Rheumatoid arthritis (RA) is a chronic autoimmune inflammatory disease characterized by progressive joint destruction, systemic complications, reduced survival, and a profoundly reduced quality of life among those affected. Baricitinib is a Janus kinase selective inhibitor indicated for treatment of moderate-to-severe RA. Data from clinical trials demonstrate that baricitinib is an effective therapy for RA. During these clinical studies, there was a numerical imbalance in reported venous thromboembolism (VTE) between baricitinib and placebo-treated patients. However, given the limited placebo-treated patients follow-up, it was not possible to support a definitive assessment of the risk of VTE associated with baricitinib treatment, or with other outcomes such as major adverse cardiovascular events (MACE). The baricitinib marketing authorization holder initiated an international study program to evaluate the risk of VTE, MACE, serious infection, and tuberculosis in a large number of patients treated with baricitinib or tumor necrosis factor inhibitors (TNFi) for RA in multiple country data sources. The present study aims to evaluate the safety of patients with RA treated with baricitinib in the French population, using the French nationwide claims database (Système National des Données de Santé - SNDS).
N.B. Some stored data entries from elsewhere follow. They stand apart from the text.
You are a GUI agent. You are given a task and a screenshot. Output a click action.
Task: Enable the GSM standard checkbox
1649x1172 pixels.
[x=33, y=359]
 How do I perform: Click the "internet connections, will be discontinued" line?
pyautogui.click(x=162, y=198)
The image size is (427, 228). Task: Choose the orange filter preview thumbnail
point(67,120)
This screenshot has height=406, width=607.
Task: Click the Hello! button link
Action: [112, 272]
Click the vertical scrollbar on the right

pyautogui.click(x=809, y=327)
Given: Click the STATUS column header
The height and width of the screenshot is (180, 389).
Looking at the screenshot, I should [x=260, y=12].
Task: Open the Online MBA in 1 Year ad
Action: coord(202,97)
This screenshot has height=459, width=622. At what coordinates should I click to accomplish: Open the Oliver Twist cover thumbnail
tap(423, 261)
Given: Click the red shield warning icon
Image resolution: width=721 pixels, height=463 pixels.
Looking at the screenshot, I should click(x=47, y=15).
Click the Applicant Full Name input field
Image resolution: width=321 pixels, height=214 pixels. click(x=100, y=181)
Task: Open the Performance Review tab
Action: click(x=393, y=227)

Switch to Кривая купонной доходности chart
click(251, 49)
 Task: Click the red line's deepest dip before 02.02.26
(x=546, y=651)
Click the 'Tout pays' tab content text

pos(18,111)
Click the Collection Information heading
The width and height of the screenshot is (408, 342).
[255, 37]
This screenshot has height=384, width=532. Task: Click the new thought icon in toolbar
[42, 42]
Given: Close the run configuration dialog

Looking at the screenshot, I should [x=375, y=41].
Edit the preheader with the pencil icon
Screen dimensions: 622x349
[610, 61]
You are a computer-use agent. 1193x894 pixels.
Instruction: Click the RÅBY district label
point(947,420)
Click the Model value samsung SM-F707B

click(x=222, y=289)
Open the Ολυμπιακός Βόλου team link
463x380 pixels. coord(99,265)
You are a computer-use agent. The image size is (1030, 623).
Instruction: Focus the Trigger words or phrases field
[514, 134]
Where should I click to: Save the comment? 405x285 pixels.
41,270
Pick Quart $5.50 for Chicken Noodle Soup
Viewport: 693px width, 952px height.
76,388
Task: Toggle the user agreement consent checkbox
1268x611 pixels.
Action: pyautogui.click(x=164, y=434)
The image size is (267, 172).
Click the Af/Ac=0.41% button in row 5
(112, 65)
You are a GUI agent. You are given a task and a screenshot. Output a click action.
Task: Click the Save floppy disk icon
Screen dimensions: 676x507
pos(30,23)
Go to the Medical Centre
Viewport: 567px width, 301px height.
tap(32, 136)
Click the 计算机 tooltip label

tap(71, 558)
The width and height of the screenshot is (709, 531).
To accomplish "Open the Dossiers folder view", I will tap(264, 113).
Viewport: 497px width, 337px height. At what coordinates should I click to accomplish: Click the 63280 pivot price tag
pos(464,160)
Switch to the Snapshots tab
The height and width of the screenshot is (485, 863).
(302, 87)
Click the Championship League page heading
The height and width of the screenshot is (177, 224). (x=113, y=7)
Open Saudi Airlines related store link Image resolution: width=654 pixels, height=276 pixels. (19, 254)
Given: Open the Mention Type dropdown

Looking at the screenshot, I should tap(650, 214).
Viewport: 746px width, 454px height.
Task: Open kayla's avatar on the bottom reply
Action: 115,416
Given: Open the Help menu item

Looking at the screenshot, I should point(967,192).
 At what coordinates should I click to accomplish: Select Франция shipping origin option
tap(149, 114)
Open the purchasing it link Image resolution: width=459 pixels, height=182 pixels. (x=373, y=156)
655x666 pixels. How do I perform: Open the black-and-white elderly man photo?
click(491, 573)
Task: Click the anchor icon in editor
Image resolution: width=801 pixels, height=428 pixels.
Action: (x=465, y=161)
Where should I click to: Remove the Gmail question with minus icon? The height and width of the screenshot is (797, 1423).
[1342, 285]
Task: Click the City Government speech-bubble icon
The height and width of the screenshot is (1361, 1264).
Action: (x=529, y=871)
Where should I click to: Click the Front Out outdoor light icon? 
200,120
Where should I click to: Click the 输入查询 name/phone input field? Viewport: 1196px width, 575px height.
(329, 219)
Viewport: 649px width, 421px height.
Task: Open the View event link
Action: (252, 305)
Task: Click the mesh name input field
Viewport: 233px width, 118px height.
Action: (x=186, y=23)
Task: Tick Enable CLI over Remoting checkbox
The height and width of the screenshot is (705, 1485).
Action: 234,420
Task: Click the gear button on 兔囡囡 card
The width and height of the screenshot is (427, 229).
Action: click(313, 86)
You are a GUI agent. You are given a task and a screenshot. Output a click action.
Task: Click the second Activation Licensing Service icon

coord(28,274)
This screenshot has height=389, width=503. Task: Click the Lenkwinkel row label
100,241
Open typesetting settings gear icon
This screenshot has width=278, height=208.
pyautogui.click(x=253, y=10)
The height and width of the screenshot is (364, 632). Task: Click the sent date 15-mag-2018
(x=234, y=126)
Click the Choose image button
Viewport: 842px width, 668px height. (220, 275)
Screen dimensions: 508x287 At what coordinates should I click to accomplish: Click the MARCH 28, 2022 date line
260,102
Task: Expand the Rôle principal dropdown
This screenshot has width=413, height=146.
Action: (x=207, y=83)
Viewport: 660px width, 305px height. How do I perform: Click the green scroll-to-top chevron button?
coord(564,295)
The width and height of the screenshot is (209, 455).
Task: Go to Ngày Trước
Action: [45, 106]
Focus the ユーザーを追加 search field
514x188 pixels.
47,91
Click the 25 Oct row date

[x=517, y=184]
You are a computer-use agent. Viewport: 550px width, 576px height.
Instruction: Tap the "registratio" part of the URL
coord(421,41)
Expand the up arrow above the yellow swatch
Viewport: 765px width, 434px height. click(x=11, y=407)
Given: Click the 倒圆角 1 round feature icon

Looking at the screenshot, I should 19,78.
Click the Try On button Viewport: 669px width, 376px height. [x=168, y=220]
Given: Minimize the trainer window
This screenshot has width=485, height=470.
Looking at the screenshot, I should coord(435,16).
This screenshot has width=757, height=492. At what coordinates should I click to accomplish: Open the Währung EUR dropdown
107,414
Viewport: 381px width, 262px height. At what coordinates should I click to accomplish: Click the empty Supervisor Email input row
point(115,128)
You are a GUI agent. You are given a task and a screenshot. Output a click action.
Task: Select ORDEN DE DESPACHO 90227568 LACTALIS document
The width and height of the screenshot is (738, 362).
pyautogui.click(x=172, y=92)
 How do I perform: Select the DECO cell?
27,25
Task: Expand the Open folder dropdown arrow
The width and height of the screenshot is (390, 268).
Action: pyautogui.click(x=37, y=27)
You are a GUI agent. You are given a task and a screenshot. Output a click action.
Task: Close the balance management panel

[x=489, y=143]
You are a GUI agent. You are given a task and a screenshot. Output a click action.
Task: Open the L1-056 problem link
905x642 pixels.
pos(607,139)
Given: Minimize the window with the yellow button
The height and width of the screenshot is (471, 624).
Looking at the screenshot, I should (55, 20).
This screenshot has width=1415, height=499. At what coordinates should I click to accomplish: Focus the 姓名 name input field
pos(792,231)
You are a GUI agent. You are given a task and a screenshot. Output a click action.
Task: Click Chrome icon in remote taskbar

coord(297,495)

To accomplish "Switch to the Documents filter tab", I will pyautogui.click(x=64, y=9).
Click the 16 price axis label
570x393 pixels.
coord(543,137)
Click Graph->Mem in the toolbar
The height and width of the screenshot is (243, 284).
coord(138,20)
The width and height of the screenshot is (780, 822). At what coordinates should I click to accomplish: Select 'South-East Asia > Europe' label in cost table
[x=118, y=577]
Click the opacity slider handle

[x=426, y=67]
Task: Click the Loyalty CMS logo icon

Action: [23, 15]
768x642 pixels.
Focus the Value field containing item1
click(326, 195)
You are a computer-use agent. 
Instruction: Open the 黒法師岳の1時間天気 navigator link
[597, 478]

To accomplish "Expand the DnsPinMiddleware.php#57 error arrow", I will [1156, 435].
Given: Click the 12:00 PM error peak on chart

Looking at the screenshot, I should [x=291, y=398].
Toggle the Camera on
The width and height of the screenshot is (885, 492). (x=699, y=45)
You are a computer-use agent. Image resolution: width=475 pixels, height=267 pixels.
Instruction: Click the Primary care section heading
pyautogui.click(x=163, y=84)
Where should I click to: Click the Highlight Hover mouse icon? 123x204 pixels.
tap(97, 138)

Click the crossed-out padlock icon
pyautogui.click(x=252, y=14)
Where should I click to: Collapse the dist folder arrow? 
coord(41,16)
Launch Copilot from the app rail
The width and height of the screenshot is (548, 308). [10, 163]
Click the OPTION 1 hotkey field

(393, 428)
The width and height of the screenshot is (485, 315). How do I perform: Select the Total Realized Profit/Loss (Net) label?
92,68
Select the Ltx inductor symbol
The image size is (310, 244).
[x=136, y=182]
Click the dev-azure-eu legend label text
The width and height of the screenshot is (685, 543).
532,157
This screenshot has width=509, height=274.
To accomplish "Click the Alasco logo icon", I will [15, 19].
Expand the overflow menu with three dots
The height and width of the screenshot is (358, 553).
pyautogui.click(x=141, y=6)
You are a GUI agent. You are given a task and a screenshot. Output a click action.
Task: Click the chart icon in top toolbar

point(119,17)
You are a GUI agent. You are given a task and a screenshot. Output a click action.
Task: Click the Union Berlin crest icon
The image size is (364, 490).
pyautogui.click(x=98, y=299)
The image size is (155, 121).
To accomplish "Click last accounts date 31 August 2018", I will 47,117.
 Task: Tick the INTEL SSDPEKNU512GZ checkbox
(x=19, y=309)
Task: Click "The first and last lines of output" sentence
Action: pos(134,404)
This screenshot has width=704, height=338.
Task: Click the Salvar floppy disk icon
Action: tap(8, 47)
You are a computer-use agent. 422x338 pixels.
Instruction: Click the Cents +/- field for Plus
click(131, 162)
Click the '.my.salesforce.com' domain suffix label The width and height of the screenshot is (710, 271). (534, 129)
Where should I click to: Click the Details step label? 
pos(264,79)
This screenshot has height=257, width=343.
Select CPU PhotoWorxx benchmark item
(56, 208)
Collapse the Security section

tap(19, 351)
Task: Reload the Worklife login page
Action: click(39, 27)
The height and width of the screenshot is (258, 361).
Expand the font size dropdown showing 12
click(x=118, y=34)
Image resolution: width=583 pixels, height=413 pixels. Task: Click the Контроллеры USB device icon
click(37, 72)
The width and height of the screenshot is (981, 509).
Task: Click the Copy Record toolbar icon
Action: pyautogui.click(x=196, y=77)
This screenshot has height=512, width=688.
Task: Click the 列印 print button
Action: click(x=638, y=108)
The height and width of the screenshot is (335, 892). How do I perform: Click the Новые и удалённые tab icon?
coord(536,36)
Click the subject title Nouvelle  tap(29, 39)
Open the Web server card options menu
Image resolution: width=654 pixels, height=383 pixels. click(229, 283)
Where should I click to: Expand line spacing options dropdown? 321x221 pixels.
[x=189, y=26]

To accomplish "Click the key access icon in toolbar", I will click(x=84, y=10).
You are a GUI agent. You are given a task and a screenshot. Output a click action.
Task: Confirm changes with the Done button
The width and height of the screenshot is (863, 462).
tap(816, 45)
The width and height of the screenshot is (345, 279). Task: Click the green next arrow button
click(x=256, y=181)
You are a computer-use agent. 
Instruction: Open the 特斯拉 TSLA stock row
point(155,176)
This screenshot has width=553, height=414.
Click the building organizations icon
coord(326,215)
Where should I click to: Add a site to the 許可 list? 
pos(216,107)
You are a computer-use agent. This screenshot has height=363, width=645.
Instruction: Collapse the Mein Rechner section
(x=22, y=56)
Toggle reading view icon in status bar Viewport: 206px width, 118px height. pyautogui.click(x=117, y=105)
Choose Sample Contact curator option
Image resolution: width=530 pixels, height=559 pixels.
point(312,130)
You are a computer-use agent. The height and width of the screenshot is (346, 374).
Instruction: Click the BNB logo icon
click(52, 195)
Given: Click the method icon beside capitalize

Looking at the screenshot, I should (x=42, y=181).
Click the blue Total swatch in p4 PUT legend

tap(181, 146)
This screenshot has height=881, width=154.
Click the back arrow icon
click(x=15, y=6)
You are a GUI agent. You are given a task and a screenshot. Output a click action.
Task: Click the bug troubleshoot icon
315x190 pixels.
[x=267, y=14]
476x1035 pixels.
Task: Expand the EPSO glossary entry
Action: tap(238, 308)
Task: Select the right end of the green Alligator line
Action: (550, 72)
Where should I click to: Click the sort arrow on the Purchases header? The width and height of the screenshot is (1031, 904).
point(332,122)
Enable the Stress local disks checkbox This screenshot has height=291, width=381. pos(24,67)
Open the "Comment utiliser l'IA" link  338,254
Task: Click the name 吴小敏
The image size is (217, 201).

The cohort will include all patients aged >18 years with RA, who are included in SNDS and are newly treated by baricitinib or TNFi (absence of use in the 180-day period prior to cohort entry) between September 2017 and December 2019. All patients will have a 2-year database history and will be followed until 31 December 2019 or until the first of the following events: occurrence of an event of interest, discontinuation of study treatment plus 30 days or switch to a medication in another exposure cohort, initiation of a concomitant bDMARD or tsDMARD, health plan disenrollment, or death if identified.